How Robo-Advisors Get Paid
The primary way that most robo-advisors get paid is through a wrap fee based on assets under management (AUM). While traditional (human) financial advisors typically charge 1% or more of AUM per year, many robo-advisors charge around 0.25% of AUM per year.
Another revenue stream is payment for order flow (PFOF). This payment (typically fractions of a penny per share) results from directing trade orders to a particular market maker. PFOF can potentially result in better execution prices for clients. Typically, robo-advisors bundle various trade orders together into large block orders executed just one or two times in a day.
Finally, robo-advisors can earn money by marketing targeted financial products and services to their customers, such as mortgages, credit cards, or insurance policies. This is often done through strategic partnerships rather than advertising networks.
If the costs of your robo-advisor outweigh returns on your investments, then you may be better off not using one.
The Best-in-Class Robo-Advisors
There are hundreds of robo-advisors available in the U.S. and worldwide. More of them launch every year. They all provide some combination of investment management, retirement planning, and general financial advice.
Here is a compilation of the most competitive, with the largest market shares. Before investing, please check with those robo-advisors of interest to you for any updated information.
These firms are some of the pioneers of digital advisory technology. They have the most competitive fees with low to zero account minimums. Clients with no current invested assets can start from scratch with these platforms.
Pay attention to what a robo-advisor invests in, as many are now moving away from passive index strategies and investing in more risky areas that could underperform the market.
Established Firms' Robo-Advisors
An increasing number of financial services and asset management firms are launching robo-advisors. These platforms typically have higher fees and account minimums and are geared more toward sophisticated investors. They are convenient options for clients who already use these firms as asset custodians.
What Does a Robo-Advisor Do?
Robo-advisors provide financial planning services through automated algorithms with no human intervention. They start by gathering information from a client through an online survey and then automatically invest for the client based on that data. Robo-advisors often use passive index investing strategies.
Can Robo-Advisors Make You Money?
Yes, you can make money with a robo-advisor, as you can with any other financial advisor.
Can You Lose Money With Robo-Advisors?
Yes, you can lose money with robo-advisors if investments lose value or costs outpace portfolio returns.

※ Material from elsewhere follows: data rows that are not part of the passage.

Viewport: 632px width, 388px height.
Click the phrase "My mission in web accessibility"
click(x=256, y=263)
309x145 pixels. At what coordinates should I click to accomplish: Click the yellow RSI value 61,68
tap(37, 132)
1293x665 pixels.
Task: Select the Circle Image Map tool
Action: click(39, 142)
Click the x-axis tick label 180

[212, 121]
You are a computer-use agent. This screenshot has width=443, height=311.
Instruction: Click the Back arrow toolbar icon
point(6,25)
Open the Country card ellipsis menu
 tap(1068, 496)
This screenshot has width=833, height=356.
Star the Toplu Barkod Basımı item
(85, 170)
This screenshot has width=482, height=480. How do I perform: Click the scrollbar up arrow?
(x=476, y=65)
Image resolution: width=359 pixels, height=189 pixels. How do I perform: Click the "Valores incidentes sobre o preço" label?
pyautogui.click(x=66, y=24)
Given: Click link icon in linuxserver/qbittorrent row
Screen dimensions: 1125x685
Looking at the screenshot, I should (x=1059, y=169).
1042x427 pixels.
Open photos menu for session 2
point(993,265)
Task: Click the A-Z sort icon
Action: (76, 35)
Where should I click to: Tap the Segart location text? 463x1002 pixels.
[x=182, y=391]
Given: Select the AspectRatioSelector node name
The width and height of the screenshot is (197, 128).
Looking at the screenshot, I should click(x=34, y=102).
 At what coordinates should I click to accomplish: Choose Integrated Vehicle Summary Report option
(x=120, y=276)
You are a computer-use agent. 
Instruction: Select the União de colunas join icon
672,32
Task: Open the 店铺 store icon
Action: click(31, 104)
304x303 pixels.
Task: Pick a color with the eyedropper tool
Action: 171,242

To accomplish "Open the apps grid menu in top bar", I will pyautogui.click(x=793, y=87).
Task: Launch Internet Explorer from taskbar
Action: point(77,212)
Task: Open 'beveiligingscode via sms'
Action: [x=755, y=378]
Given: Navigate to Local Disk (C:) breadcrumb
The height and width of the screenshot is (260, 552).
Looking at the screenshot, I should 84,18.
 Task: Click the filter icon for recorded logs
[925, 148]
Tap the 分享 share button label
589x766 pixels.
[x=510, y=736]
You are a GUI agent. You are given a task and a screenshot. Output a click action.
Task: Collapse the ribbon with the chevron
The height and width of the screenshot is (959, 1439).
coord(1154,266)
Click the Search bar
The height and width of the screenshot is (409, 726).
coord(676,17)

Do Robo-Advisors Beat the Market?
Most robo-advisors will not beat the market. That's because their investing involves a passive index strategy that seeks only to replicate the market's return. Typically, robo-advisor investing is based on modern portfolio theory, which relates to constructing a portfolio that maximizes return within an acceptable level of risk.
The Bottom Line
Robo-advisors leverage advances in algorithmic trading and electronic markets to automate investment strategies for ordinary investors.
Often based on Modern Portfolio Theory (MPT), robo-advisors are able to optimize investors' risk-return tradeoff and automatically manage and rebalance their portfolios. Automation also allows for tax-loss harvesting and other strategies that were once too complex or expensive for ordinary investors.
With low fees and small minimum balances required to get started, robo-advisors may be a good choice for most long-term investors, and may be especially attractive to younger, tech-forward individuals.